Records shown.
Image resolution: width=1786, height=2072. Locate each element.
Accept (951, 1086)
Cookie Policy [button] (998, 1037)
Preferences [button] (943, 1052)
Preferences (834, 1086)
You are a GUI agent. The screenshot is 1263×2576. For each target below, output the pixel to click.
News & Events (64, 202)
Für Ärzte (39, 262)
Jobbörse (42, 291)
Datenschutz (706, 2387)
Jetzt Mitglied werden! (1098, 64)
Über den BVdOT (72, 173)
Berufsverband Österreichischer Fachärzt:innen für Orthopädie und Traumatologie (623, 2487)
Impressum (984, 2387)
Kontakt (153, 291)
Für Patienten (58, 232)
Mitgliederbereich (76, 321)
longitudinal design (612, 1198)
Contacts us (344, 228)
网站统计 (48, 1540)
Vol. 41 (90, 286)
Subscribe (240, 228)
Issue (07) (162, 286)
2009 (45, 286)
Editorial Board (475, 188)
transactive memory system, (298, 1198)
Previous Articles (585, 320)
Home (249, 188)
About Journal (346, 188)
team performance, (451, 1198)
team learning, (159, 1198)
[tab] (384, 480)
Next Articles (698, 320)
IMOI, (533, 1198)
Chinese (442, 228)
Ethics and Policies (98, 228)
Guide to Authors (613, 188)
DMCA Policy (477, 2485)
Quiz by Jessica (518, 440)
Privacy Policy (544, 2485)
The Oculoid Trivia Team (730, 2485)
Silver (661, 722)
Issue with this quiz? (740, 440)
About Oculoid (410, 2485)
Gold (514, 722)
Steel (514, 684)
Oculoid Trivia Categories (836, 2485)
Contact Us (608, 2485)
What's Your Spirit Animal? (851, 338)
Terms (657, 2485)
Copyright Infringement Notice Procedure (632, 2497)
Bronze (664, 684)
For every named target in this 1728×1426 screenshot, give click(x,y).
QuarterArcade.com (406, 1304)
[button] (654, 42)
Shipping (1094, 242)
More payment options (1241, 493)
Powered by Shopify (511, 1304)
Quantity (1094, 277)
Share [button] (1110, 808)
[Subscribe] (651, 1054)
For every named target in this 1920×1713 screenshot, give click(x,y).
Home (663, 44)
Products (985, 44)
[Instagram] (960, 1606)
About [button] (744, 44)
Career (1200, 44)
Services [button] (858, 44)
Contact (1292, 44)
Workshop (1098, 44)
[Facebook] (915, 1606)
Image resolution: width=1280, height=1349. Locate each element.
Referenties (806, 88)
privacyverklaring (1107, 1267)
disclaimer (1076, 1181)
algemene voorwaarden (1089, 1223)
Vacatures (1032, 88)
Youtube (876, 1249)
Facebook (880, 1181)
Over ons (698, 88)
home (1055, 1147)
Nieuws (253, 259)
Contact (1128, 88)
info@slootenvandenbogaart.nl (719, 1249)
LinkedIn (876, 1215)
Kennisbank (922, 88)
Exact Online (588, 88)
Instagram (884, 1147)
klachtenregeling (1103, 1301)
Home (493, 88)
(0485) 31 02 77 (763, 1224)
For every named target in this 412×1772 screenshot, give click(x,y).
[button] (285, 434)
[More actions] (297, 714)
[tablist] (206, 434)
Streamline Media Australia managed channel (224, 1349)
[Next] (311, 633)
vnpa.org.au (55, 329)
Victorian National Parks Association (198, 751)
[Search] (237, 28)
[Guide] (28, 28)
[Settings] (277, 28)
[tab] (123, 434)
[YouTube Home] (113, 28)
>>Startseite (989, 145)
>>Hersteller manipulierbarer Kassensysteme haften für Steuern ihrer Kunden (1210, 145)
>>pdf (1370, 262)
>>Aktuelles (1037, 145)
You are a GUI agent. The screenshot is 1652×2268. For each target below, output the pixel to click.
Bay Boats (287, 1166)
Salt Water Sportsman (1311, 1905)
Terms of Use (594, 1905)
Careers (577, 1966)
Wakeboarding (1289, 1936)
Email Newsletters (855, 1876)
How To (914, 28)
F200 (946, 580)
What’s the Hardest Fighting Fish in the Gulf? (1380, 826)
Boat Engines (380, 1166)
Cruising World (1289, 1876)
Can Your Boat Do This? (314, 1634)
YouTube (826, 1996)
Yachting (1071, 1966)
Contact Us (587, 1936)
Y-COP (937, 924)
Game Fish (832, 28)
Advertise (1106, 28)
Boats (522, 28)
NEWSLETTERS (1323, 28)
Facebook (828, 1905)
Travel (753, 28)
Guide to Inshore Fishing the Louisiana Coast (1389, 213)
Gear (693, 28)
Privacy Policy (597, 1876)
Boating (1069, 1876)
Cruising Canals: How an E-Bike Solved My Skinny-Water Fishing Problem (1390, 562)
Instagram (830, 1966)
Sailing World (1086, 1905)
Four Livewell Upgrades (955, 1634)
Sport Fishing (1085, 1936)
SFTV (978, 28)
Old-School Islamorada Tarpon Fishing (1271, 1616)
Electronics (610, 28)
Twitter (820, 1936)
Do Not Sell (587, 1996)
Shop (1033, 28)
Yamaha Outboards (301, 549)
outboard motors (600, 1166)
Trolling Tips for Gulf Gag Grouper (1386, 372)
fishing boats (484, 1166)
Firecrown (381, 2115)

What you need to do.
The lines you return should be those above that contain the word "About", every one of them.

Answer for the task.
About Journal (346, 188)
About Oculoid (410, 2485)
About [button] (744, 44)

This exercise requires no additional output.